Sans Superellipse Olnal 11 is a bold, normal width, monoline, upright, normal x-height font visually similar to 'Navine' by OneSevenPointFive, 'Nulato' by Stefan Stoychev, 'Gemsbuck Pro' by Studio Fat Cat, and 'From the Internet' by Typodermic (names referenced only for comparison).
Keywords: headlines, posters, signage, interfaces, labels, techy, industrial, utilitarian, modern, clarity, modernization, systematic geometry, strong presence, rounded corners, squared curves, sturdy, compact, geometric.
A sturdy sans built from squared, rounded-rectangle forms with consistent stroke weight and softly radiused corners. Curves resolve into superellipse-like bowls and counters, producing a boxy silhouette in letters like C, O, and G while maintaining smooth transitions. Terminals are largely blunt and verticals feel steady and compact; diagonals (V, W, X, Y) are crisp and slightly mechanical. The overall texture reads dense and even, with clear, high-contrast interior shapes and straightforward punctuation-like simplicity in the numerals.
Works best in display and short-to-medium text where a strong, compact rhythm is desirable—headlines, posters, UI labels, dashboards, packaging callouts, and environmental or navigational graphics. The squared-rounded construction also suits branding for technology, tools, and industrial or sports-oriented applications where clarity and firmness matter.
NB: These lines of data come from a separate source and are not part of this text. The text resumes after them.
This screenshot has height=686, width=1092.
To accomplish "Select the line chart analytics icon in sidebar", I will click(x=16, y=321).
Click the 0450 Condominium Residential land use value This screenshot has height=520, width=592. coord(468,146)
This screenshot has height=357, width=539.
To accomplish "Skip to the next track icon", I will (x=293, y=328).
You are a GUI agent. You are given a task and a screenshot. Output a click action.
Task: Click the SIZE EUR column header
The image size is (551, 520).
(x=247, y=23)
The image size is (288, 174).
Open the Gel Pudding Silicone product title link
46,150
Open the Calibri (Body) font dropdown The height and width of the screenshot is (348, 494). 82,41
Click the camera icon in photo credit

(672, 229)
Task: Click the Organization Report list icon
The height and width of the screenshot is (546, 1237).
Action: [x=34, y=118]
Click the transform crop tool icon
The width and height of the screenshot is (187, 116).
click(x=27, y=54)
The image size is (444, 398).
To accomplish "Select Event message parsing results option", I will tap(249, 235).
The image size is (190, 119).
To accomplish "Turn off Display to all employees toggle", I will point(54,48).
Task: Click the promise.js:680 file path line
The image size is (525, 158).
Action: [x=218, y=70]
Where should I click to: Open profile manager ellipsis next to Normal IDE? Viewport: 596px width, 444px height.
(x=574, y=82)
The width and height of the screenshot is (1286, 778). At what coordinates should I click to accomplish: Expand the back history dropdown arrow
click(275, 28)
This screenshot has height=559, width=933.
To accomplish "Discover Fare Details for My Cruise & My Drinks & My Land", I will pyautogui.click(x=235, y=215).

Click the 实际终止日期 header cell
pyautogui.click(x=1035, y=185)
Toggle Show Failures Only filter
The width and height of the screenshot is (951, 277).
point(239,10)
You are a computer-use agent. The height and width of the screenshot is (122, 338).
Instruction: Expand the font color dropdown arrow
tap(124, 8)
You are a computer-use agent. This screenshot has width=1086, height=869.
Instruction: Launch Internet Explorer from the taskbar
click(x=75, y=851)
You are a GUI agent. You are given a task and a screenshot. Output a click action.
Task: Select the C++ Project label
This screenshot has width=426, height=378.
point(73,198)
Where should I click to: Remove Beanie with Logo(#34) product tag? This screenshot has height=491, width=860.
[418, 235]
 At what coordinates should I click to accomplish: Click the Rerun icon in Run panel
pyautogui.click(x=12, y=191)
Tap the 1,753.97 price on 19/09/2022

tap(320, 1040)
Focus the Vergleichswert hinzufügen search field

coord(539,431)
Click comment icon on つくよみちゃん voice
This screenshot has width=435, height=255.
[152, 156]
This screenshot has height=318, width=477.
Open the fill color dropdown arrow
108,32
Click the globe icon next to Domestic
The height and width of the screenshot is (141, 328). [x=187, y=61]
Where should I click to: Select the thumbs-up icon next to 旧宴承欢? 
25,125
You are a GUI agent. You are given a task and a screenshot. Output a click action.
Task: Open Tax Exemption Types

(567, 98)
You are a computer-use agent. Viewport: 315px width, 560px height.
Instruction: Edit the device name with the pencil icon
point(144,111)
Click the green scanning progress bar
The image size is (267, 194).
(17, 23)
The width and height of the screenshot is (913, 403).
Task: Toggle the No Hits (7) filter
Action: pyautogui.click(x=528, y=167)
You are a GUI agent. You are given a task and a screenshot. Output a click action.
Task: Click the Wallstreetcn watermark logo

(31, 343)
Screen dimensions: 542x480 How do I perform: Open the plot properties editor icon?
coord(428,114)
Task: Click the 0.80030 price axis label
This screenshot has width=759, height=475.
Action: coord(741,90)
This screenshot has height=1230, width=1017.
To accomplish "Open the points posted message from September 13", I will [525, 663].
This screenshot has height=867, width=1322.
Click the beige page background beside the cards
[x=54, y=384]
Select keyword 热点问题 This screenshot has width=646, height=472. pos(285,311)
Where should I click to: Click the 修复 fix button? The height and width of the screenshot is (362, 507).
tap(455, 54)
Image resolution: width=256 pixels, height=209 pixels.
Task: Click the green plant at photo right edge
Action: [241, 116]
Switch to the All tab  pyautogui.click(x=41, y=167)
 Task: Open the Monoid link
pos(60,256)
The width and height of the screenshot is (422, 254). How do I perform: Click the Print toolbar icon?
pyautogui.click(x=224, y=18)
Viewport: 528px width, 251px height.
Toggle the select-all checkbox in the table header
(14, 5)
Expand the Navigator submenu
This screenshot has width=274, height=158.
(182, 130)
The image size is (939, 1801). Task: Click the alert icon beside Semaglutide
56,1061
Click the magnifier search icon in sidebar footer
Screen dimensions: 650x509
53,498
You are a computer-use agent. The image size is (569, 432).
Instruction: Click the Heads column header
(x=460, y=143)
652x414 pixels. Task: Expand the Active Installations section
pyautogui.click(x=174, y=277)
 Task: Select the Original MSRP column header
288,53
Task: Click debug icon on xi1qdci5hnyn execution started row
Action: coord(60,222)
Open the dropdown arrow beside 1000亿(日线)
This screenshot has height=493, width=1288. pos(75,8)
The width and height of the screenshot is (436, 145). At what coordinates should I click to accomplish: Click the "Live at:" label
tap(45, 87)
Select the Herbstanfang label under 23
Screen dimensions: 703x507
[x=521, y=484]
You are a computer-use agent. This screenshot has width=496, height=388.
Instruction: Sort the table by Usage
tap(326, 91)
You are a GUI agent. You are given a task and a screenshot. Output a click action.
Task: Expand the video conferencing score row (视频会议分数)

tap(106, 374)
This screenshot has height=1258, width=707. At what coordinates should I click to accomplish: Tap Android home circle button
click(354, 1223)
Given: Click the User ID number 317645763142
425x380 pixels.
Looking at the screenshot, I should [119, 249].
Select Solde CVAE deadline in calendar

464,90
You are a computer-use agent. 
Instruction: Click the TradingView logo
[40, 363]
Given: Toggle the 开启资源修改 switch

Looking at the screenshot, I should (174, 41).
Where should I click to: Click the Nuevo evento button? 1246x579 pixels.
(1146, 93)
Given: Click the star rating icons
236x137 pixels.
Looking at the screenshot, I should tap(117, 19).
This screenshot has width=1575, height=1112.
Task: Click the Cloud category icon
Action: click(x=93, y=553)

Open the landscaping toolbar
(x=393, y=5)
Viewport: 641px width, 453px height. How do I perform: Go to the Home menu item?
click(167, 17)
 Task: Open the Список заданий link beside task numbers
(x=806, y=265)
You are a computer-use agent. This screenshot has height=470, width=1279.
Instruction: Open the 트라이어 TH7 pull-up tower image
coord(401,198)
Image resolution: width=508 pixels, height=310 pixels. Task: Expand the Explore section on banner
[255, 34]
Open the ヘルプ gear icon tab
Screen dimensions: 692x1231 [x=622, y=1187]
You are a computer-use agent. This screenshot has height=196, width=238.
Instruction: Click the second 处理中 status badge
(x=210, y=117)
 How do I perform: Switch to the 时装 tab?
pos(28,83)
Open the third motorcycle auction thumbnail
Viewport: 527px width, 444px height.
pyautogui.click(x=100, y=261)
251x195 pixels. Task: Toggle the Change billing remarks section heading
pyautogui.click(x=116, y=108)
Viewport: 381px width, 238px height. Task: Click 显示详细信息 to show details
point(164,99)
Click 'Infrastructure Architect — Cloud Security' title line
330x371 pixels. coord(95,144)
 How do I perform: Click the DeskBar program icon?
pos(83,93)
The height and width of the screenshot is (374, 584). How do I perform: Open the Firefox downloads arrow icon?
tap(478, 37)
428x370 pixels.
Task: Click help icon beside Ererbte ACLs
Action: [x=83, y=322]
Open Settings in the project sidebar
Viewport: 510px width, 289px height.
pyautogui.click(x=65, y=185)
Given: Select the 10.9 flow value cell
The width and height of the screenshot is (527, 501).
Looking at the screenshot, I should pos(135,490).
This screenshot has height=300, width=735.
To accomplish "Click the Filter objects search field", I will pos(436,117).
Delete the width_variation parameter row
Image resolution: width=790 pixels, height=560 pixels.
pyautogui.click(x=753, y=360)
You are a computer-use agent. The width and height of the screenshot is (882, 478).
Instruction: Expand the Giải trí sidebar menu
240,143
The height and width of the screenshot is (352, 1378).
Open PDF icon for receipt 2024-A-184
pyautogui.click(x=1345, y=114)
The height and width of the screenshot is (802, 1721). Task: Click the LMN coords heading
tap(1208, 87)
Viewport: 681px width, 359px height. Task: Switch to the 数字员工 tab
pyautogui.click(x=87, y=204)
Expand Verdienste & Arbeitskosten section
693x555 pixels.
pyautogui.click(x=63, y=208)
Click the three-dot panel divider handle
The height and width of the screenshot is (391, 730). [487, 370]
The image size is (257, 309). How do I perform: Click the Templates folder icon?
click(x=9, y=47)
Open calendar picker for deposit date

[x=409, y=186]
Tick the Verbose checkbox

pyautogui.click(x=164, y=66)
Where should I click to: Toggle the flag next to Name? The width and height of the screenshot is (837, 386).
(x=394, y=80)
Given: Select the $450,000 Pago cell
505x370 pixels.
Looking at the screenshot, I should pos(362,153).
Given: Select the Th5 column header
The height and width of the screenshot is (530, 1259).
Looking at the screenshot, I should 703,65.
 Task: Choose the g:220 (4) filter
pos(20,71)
The tone is functional and contemporary, with a mild industrial edge. Its rounded-square geometry suggests technology, systems, and wayfinding rather than warmth or calligraphy. It feels confident and no-nonsense, designed to communicate quickly and consistently.
The design appears intended to merge geometric efficiency with friendly rounding: a pragmatic sans that feels engineered and contemporary without sharp, aggressive corners. The consistent stroke behavior and squared curves suggest an emphasis on repeatable shapes, legibility, and a distinctive “rounded-rectangle” voice across letters and numerals.
Round characters avoid perfect circles in favor of squarer bowls, and many joins emphasize right-angled structure softened by corner rounding. The lowercase follows the same boxy logic, keeping forms compact and legible, while figures are similarly squared and robust for at-a-glance reading.